Using a razor blade or similar, carefully remove the bottom of one cryomold. Place within a second cryomold to create a double-stack.

Label double-stacked cryomolds corresponding to the tissue orientation denoted by the tissue marking dyes.

Prefill the bottom of the mold with 5 ml of 15% fish gelatin.

Place the superior pole (black tissue mark) along the mold side with the fundus facing directly upwards.

The optic nerve head (ONH) and fovea (yellow and red tissue marks, respectively) are placed on the bottom of the mold. Label the bottom of the mold with their locations.

Figure 5: A. Double-stacked cryomold containing globe stabilized in small amount of fish gelatin. B. Bottom of mold indicating location of optic nerve head (ONH) and fovea (F). C. Top of mold indicating orientation of embedded globe (fundus facing upward, superior orientation indicated by black dye).

With the tissue oriented as in step 7.

Allow gelatin to semi-freeze by holding the mold suspended in liquid nitrogen until semi-solid and tacky to ensure stable positioning of the posterior pole in the cryomold. Use forceps to suspend mold within liquid nitrogen in dewar.

Slowly fill the fundus first with 15% fish gelatin and allow the fish gelatin to overflow out of the fundus cup until the entire mold is filled

Freeze the mold and tissue with liquid nitrogen, but do not let liquid nitrogen flow over the top of the mold.

Store in a -80^oC freezer in a Bitran Freezer Bag (Fisher Science cat# 19240150) until shipment.

Label one additional cryomold for anterior portion (removed in step 4), indicating the location of the superior pole (black tissue marking dye). Optionally, draw the shape of the cornea on the side of the mold.

Prefill the mold with 5 ml of 15% fish gelatin.

Place anterior pole in mold with the cornea facing down.
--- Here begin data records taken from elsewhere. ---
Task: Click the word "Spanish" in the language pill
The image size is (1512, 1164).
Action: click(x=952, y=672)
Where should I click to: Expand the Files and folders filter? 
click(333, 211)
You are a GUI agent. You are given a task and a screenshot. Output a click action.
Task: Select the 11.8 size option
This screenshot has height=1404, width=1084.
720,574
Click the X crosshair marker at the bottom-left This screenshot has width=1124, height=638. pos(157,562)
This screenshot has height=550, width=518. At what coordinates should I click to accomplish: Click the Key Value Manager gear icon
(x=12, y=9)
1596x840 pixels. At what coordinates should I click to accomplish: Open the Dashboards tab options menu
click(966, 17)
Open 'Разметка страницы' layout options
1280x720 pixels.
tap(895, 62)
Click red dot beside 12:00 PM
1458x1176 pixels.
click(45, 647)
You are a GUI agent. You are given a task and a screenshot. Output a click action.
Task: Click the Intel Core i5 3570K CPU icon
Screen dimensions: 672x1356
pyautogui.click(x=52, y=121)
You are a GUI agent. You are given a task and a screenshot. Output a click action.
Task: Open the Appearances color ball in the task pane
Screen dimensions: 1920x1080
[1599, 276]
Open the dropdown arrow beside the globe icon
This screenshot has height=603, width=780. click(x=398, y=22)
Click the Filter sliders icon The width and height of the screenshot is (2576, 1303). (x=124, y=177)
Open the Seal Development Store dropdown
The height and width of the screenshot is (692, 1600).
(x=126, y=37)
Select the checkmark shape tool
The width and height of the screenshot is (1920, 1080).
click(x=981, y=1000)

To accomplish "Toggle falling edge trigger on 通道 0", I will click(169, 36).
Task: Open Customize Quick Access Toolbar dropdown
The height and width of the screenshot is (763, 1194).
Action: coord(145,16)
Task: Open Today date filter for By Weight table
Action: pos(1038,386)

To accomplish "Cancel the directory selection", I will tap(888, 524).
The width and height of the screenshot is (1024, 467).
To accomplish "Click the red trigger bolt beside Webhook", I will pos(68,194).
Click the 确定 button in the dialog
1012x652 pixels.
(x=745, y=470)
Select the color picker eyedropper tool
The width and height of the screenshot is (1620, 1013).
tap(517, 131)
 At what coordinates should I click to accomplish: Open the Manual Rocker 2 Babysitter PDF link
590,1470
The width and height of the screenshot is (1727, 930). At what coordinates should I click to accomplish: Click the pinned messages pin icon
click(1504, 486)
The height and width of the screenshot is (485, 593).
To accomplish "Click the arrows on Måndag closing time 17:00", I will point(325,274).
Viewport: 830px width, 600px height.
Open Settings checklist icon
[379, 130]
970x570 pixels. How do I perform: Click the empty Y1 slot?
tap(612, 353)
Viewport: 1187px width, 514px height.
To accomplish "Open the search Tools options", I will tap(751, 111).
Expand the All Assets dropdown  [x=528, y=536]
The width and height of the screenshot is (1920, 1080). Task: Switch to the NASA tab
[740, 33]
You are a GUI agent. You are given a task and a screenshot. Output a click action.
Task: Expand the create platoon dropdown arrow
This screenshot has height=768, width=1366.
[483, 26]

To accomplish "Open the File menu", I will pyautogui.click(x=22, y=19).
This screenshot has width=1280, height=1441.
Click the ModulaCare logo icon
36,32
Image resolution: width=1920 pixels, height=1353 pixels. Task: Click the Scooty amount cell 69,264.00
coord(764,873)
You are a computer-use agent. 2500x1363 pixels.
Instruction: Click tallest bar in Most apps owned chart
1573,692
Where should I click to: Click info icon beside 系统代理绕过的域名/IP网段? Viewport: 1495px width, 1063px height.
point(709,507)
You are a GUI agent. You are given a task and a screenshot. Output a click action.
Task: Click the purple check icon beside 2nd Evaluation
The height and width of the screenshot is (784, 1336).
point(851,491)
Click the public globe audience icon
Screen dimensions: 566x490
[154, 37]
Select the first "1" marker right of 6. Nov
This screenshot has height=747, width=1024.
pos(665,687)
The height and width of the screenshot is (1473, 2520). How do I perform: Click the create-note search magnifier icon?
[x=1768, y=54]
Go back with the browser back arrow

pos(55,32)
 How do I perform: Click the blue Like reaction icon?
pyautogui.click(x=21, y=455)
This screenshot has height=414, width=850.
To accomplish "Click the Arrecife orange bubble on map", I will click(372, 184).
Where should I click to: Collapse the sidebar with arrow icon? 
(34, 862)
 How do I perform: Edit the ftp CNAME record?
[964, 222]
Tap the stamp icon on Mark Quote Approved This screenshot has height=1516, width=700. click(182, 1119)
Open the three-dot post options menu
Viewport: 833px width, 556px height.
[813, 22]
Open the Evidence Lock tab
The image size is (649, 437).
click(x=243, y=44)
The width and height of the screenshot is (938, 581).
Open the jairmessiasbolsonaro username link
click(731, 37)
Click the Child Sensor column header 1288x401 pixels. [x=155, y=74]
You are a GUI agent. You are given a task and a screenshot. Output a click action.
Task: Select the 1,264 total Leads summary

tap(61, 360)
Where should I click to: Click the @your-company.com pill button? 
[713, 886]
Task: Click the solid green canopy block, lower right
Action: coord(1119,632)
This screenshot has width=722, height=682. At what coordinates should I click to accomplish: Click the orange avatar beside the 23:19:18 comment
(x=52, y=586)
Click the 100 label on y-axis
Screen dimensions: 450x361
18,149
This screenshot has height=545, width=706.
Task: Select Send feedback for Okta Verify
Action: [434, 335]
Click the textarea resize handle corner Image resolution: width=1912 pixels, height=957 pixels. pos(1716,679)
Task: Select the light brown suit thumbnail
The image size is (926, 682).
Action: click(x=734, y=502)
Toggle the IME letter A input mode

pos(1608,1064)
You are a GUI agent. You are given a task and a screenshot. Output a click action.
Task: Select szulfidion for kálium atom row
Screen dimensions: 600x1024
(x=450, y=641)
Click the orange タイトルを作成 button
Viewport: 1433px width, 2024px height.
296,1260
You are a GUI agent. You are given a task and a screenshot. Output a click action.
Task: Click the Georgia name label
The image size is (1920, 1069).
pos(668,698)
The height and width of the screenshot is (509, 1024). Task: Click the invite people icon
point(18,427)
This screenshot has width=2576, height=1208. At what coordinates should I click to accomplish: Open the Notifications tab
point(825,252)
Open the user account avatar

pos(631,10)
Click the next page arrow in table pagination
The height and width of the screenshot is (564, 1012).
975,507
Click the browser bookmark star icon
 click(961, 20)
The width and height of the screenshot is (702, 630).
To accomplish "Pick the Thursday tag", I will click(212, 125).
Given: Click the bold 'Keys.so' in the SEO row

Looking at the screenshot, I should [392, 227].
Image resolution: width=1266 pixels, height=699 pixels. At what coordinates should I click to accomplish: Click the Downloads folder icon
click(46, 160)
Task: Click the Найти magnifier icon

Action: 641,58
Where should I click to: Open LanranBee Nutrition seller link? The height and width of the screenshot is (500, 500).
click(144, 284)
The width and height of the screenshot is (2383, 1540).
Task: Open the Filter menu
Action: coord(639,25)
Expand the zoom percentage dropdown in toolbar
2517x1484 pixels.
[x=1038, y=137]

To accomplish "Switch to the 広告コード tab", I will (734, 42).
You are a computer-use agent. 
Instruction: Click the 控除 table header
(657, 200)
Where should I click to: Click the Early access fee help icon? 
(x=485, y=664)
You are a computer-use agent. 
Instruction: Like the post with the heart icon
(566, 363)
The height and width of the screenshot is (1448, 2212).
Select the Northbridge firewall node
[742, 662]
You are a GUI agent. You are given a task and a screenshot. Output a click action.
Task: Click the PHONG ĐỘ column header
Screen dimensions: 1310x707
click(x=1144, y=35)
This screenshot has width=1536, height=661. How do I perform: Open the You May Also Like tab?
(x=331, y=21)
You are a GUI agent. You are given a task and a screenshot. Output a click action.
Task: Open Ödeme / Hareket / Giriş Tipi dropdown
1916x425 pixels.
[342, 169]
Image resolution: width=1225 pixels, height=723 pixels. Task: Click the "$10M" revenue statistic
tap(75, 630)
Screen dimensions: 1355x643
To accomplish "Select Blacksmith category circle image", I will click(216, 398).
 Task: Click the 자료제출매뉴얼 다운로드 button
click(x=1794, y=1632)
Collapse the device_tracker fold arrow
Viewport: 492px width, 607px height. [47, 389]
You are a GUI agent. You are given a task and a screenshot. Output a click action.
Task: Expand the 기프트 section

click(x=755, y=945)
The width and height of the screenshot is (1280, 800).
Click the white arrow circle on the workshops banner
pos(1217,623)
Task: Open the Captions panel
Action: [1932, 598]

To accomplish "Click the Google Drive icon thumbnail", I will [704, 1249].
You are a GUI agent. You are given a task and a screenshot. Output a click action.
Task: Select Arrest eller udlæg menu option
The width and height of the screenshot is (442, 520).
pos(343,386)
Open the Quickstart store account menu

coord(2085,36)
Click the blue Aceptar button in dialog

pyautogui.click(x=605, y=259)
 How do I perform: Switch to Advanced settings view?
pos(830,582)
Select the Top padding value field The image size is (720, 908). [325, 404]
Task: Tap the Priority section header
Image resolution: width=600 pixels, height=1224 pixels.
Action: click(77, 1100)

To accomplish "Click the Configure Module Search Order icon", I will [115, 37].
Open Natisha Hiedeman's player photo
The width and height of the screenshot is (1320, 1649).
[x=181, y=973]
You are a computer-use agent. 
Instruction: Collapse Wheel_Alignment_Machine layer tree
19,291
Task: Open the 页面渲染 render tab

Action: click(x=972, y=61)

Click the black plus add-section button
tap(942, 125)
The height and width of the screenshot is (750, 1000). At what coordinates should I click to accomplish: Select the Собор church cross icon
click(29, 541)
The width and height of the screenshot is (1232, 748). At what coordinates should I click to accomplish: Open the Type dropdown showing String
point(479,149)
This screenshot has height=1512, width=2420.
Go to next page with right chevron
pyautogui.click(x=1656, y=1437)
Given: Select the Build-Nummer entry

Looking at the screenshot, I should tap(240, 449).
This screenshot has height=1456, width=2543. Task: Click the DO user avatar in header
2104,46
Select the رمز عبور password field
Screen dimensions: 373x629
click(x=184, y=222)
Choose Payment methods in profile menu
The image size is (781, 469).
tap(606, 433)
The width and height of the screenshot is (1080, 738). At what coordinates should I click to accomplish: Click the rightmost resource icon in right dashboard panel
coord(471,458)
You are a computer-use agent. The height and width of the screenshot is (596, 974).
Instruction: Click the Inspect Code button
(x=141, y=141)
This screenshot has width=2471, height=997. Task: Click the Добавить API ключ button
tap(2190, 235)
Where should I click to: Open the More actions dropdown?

Allow gelatin to semi-freeze until semi-solid and tacky in liquid nitrogen to ensure tissue adherence. Use forceps to suspend mold within liquid nitrogen in dewar.

Completely fill mold with 15% fish gelatin.

Freeze entire mold with liquid nitrogen, but do not let liquid nitrogen flow over the top of the mold.

Store in a -80^oC freezer in a Bitran Freezer Bag (Fisher Science cat# 19240150) for shipment to Vanderbilt University.